Per carnevale..gli strufoli del papà

Quella che stò per pubblicare è, praticamente, una ricetta di famiglia.

Ormai tra amici e parenti gli strufoli di mio padre hanno raggiunto una certa fama..giganteschi, buoni e molto soffici! Per gli strufoli della foto lo abbiamo convinto a non esagerare come al solito, rendendoli più alla portata di noi poveri umani… 😉

Il problema è che il cuoco si regola ad istinto, la ricetta cambia dosi spesso, riuscire a spillargli delle dosi precise è una vera impresa..mi sono ritrovata con carta e penna a supplicargli delle indicazioni più chiare di "tanto lo vedi no, quanto ce ne devi mettere…", ed a "spiarlo" mentre li cucinava segnandomi il procedimento di volta in volta..

Poi vado a ripetergli quello che mi sono segnata e…no, così non va bene, aggiungi questo, togli quell'altro, ma se gli rileggo la ricetta non si capisce nulla comunque.

Cioé, io il significato per l'impasto di "mezzo duro" non lo capisco (sigh, sob).

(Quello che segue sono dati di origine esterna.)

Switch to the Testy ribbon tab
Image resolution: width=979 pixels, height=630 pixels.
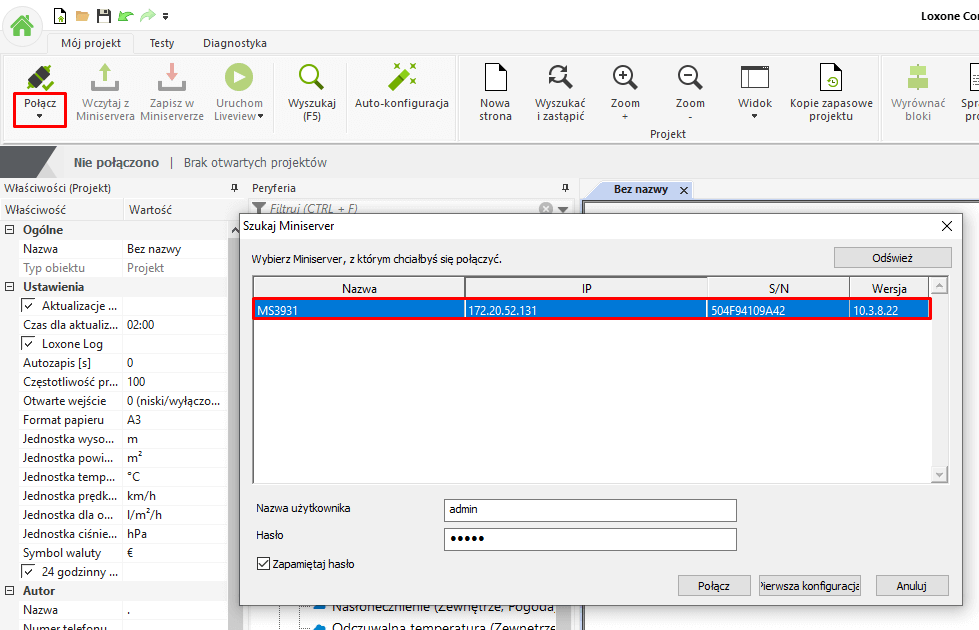[162, 43]
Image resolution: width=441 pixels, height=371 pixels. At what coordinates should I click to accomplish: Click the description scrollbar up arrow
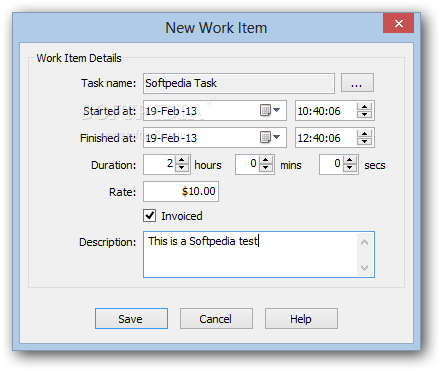tap(365, 242)
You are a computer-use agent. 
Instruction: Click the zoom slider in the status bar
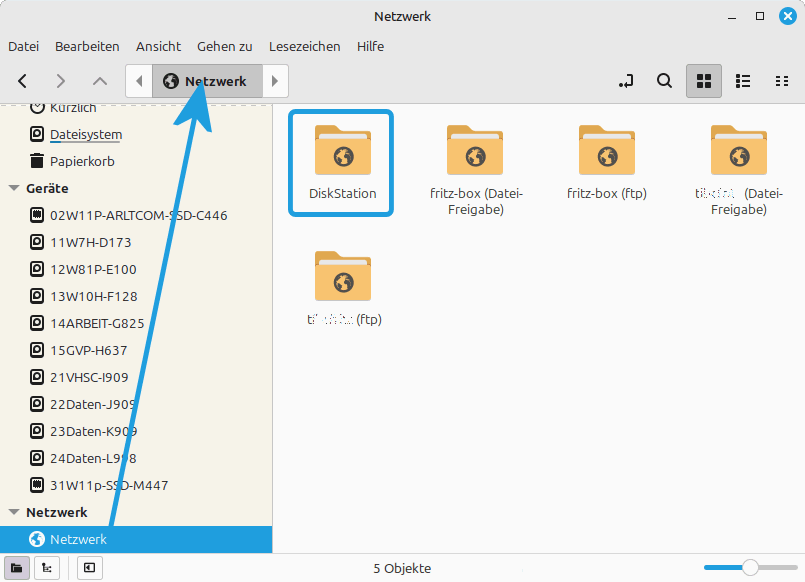(x=750, y=568)
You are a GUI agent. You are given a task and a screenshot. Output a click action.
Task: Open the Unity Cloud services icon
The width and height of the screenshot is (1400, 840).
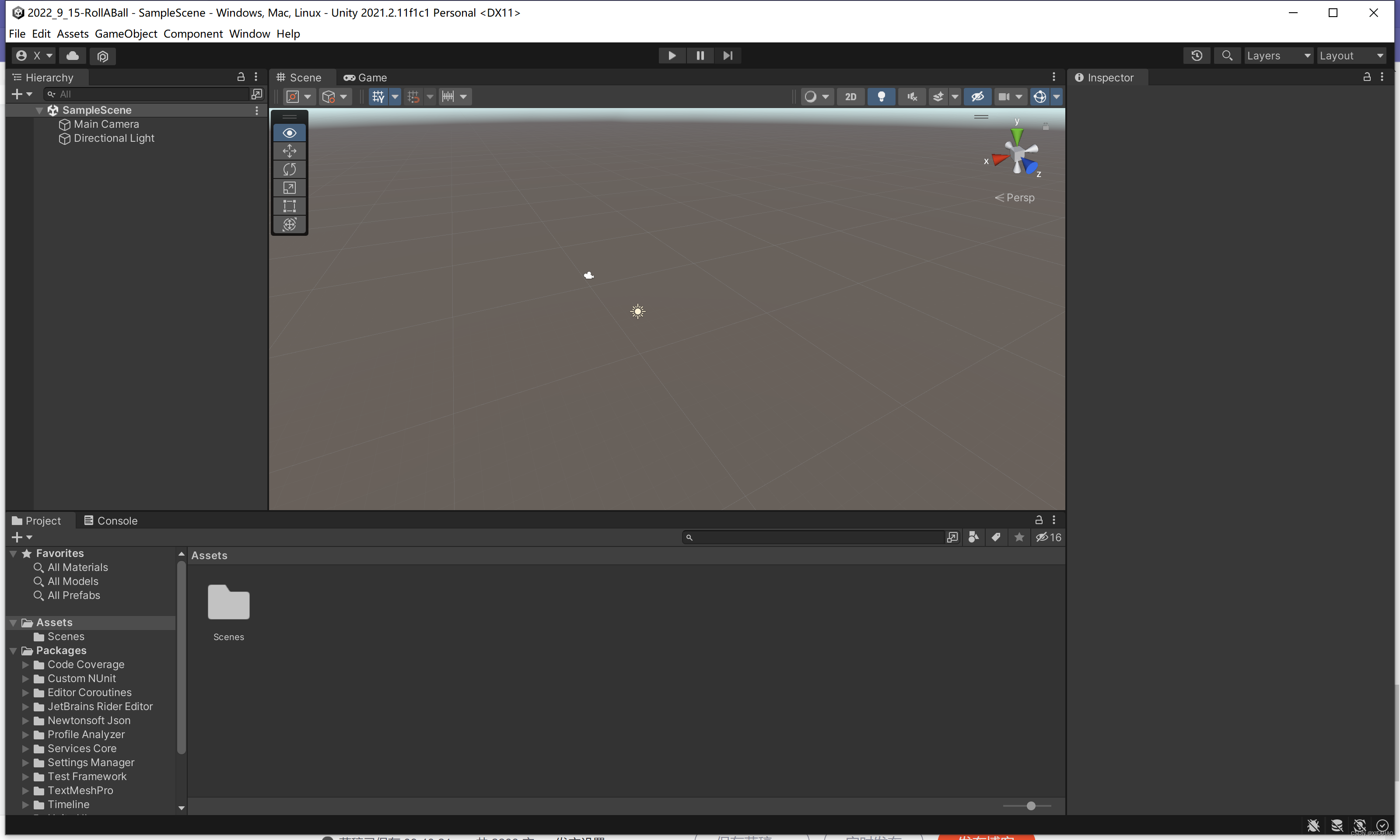(73, 56)

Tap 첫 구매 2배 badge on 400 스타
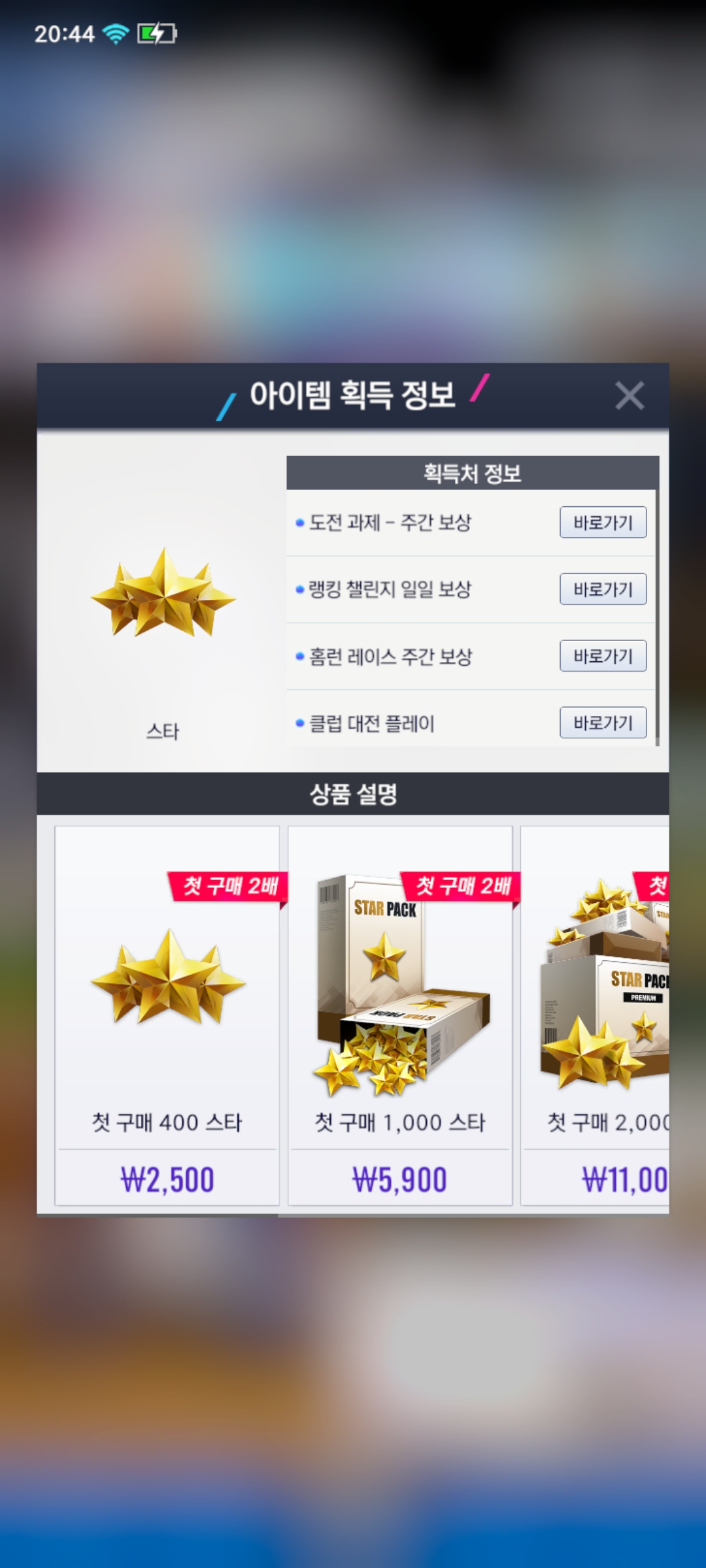pyautogui.click(x=229, y=887)
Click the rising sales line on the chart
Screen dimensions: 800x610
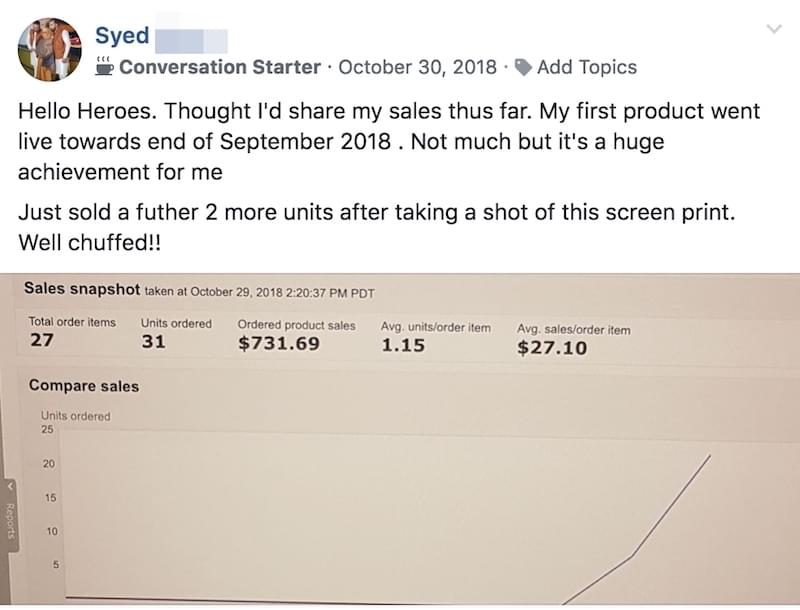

Per cui sono certa che io stessa difficilmente riuscirò mai a riprodurre gli stessi strufoli di mio padre..almeno mi segno qui la ricetta di una COPIA dell'originale, diciamo..e quando avrò finalmente il coraggio di cucinare un dolce friggendolo, questa ricetta sarà la prima da fare (sono molto goffa e ho un brutto rapporto con l'olio bollente…non capitava di rado in passato che aiutando mio padre nella cottura urtassi non so come la pentola rischiando di buttarmi addosso l'olio bollente..per non parlare di piccole cicatrici che ho nel polso destro dovute ad ustioni dell'ultima volta che ho provato a friggere delle patatine!!! quindi ho detto addio a questo tipo di cottura)

Ingredienti:

1 kg e 300 gr di farina circa

8 uova

8 cucchiai di zucchero

8 cucchiai di olio

2 limoni grattugiati e spremuti

2 bustine di lievito per dolci

1 bicchiere di grappa

1/2 bicchiere  misto brandy e mistra'

circa 500 ml latte

olio di semi di girasole per la frittura

miele o alchermes

 

In una ciotola mischiare farina e zucchero.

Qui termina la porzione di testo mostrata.